Blob Blame History Raw
From c56086c701d08fc17cf6d8ef603caf505a4021b7 Mon Sep 17 00:00:00 2001
From: Jan Friesse <jfriesse@redhat.com>
Date: Fri, 28 Jul 2017 16:32:58 +0200
Subject: [PATCH] main: Add support for libcgroup

When corosync is started in environment where it ends in cgroup without
properly set rt_runtime_us it's impossible to get RT priority.

Already implemented workaround is to use higher non-RT priority.

This patch implements another solution. It moves corosync into root cpu
cgroup. Root cpu cgroup hopefully has enough RT budget.

Another solution was mentioned on ML
https://lists.freedesktop.org/archives/systemd-devel/2017-July/039353.html
but this means to generate some "random" values.

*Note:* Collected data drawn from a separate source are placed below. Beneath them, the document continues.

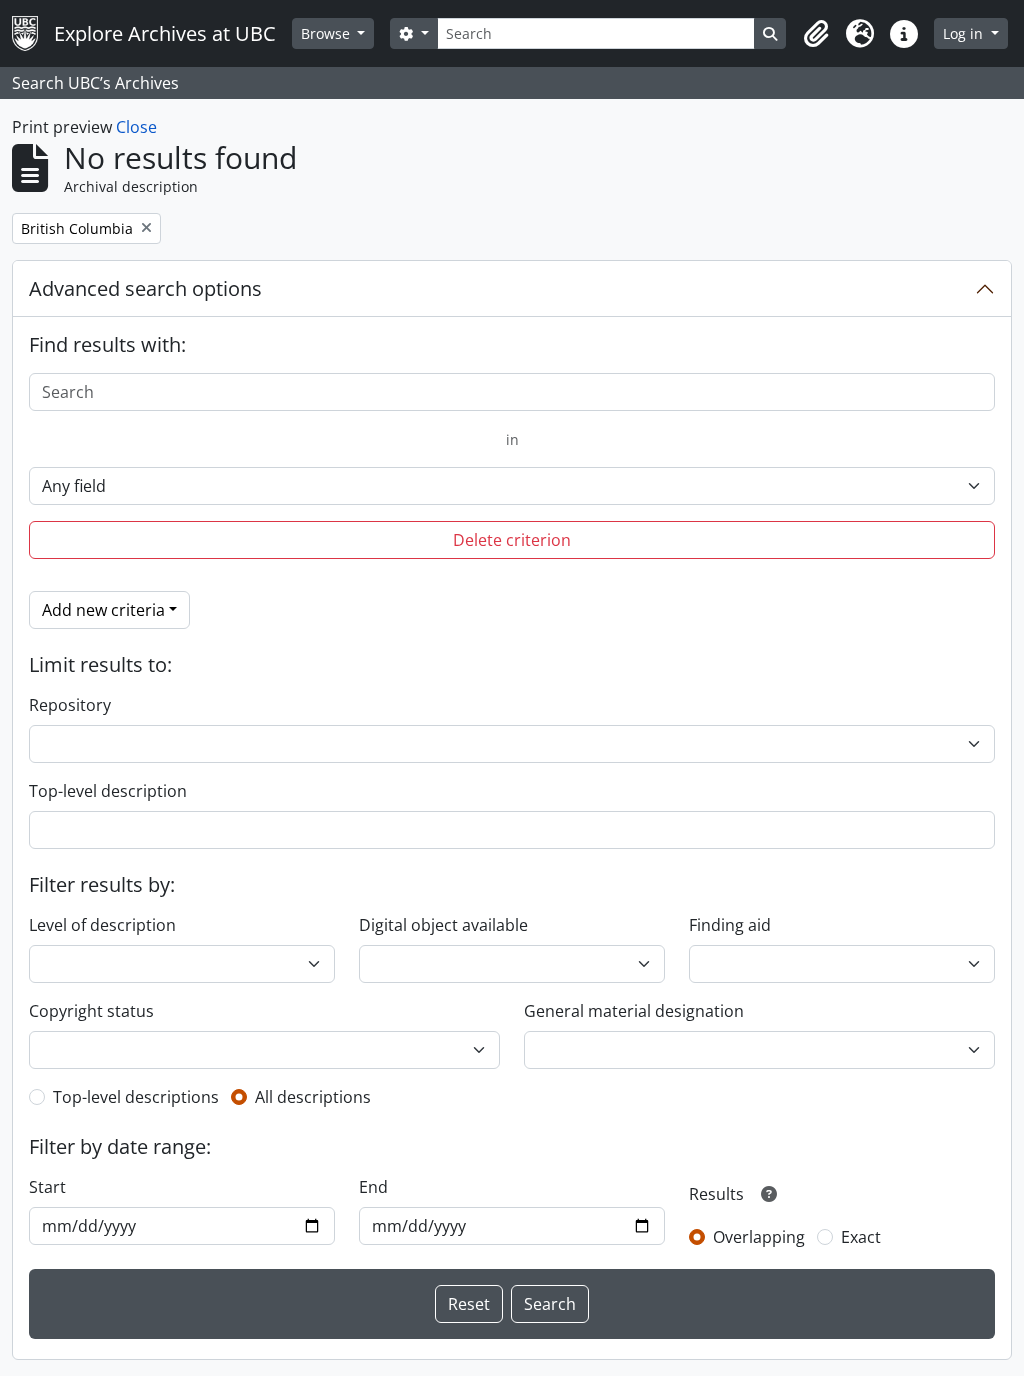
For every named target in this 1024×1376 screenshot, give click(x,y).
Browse (327, 33)
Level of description (102, 925)
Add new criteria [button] (103, 610)
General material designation (634, 1011)
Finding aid (730, 925)
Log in (965, 33)
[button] (816, 34)
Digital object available (443, 925)
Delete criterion (512, 540)
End (373, 1187)
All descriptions (313, 1097)
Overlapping (759, 1237)
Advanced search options (145, 288)
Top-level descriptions (136, 1097)
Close (136, 127)
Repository (70, 705)
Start (47, 1187)
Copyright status (91, 1011)
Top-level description (108, 791)
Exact (861, 1237)
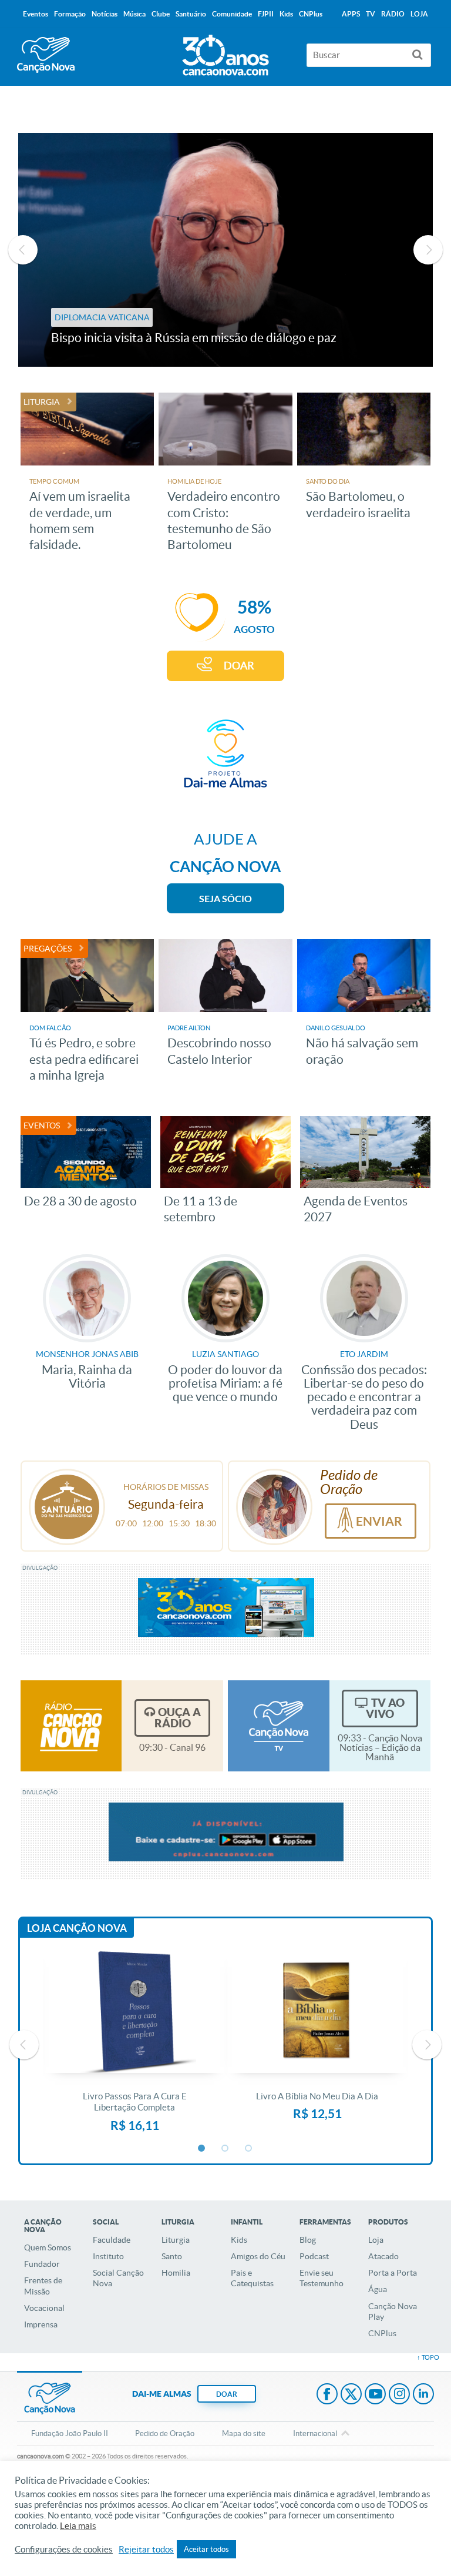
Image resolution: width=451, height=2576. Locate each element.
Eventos (35, 14)
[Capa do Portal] (225, 52)
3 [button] (249, 2149)
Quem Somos (47, 2247)
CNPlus (382, 2333)
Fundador (42, 2264)
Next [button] (428, 249)
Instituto (108, 2256)
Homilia (175, 2272)
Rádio (393, 14)
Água (377, 2289)
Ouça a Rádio (177, 1718)
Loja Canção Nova (77, 1928)
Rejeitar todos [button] (146, 2549)
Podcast (314, 2256)
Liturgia (175, 2240)
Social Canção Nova (118, 2278)
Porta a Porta (392, 2272)
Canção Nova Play (392, 2312)
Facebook (327, 2395)
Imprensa (41, 2324)
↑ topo (428, 2357)
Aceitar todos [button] (206, 2549)
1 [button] (202, 2149)
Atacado (383, 2256)
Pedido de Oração (164, 2433)
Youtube (375, 2395)
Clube (161, 14)
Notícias (104, 14)
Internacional (315, 2433)
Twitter (351, 2395)
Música (134, 14)
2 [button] (225, 2149)
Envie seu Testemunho (321, 2278)
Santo (171, 2256)
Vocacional (44, 2308)
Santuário (191, 14)
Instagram (399, 2395)
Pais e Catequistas (252, 2278)
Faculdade (111, 2240)
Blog (307, 2240)
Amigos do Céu (258, 2256)
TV (370, 14)
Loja (375, 2240)
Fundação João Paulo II (69, 2433)
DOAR (239, 665)
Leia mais (78, 2526)
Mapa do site (243, 2433)
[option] (225, 250)
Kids (239, 2240)
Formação (70, 14)
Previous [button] (23, 249)
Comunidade (232, 14)
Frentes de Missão (43, 2286)
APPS (351, 14)
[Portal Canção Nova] (46, 55)
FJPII (266, 14)
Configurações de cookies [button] (64, 2549)
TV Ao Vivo (385, 1708)
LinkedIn (423, 2395)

Signed-off-by: Jan Friesse <jfriesse@redhat.com>
Reviewed-by: Fabio M. Di Nitto <fdinitto@redhat.com>
Reviewed-by: Christine Caulfield <ccaulfie@redhat.com>
---
 configure.ac     |   11 ++++++
 corosync.spec.in |    7 ++++
 exec/Makefile.am |    5 +++
 exec/main.c      |  105 ++++++++++++++++++++++++++++++++++++++++++++++++++++-
 man/corosync.8   |    6 +++-
 5 files changed, 131 insertions(+), 3 deletions(-)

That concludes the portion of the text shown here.